Segment Open

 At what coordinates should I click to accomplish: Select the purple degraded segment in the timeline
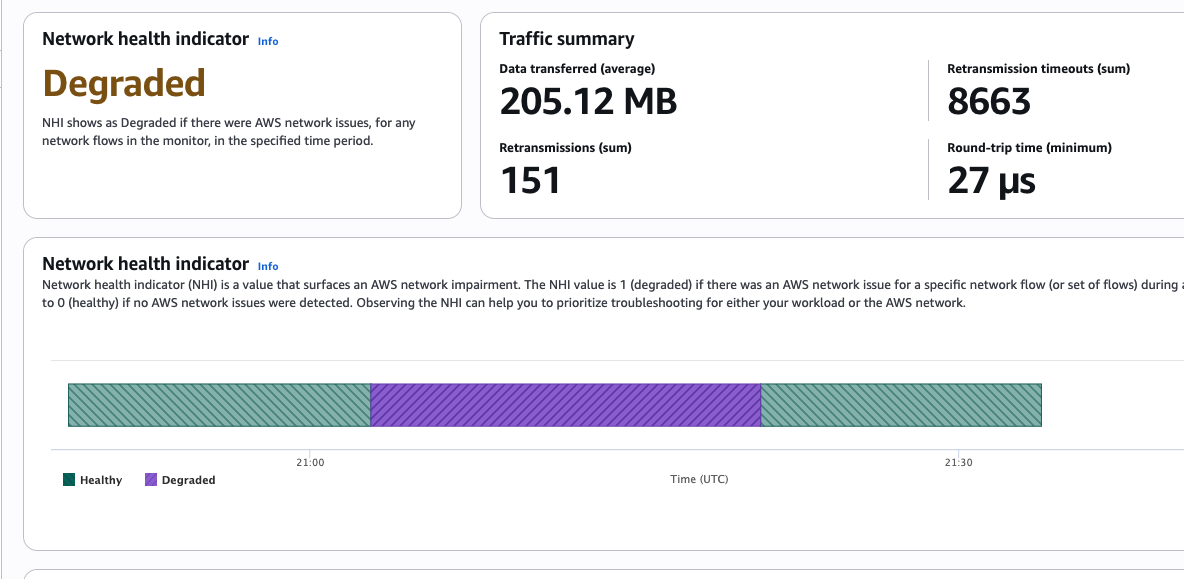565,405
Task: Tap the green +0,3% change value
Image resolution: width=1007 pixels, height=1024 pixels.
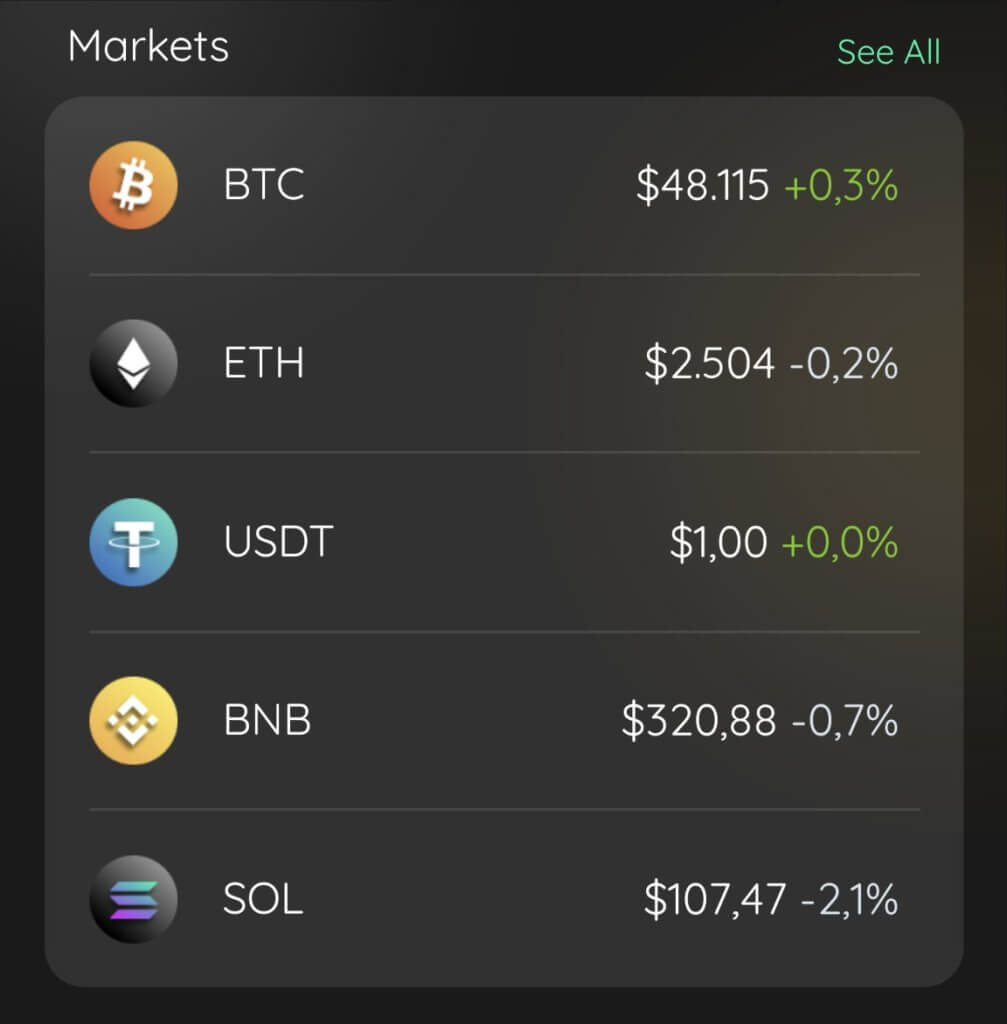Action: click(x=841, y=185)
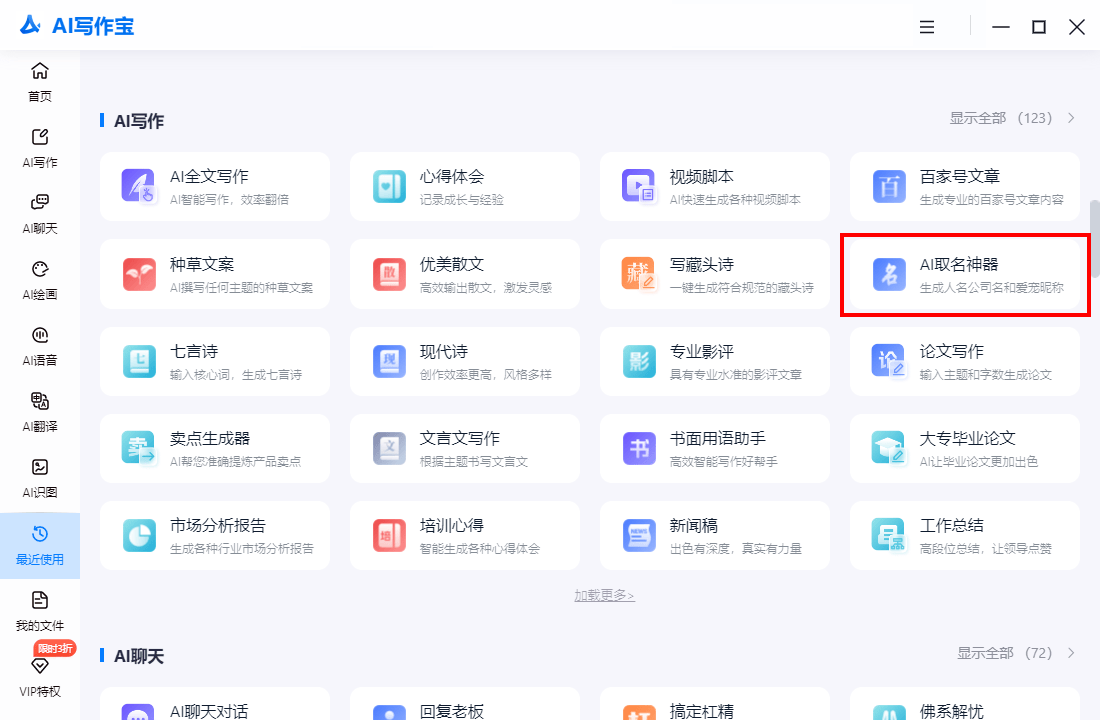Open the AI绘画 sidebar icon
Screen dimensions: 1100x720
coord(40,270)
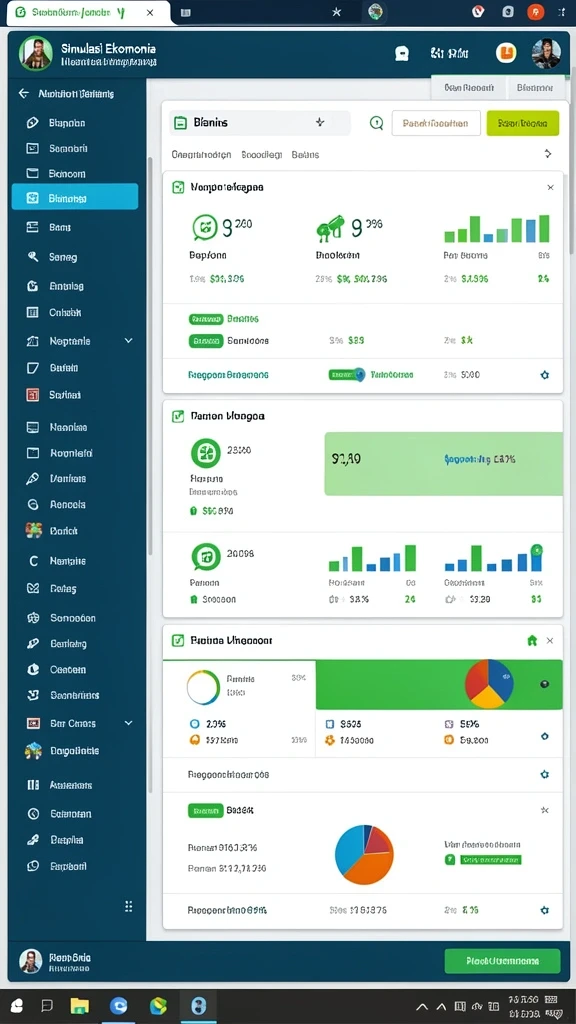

Segment Closed

**Task:**
The listing above should be repeated word for word, with every image left out.

**Answer to the exercise:**
 At what coordinates should I click to accomplish: Select the purple degraded segment in the timeline
565,405
Task: Tap the green +0,3% change value
Image resolution: width=1007 pixels, height=1024 pixels.
Action: click(x=841, y=185)
Open the AI绘画 sidebar icon
Screen dimensions: 1100x720
coord(40,270)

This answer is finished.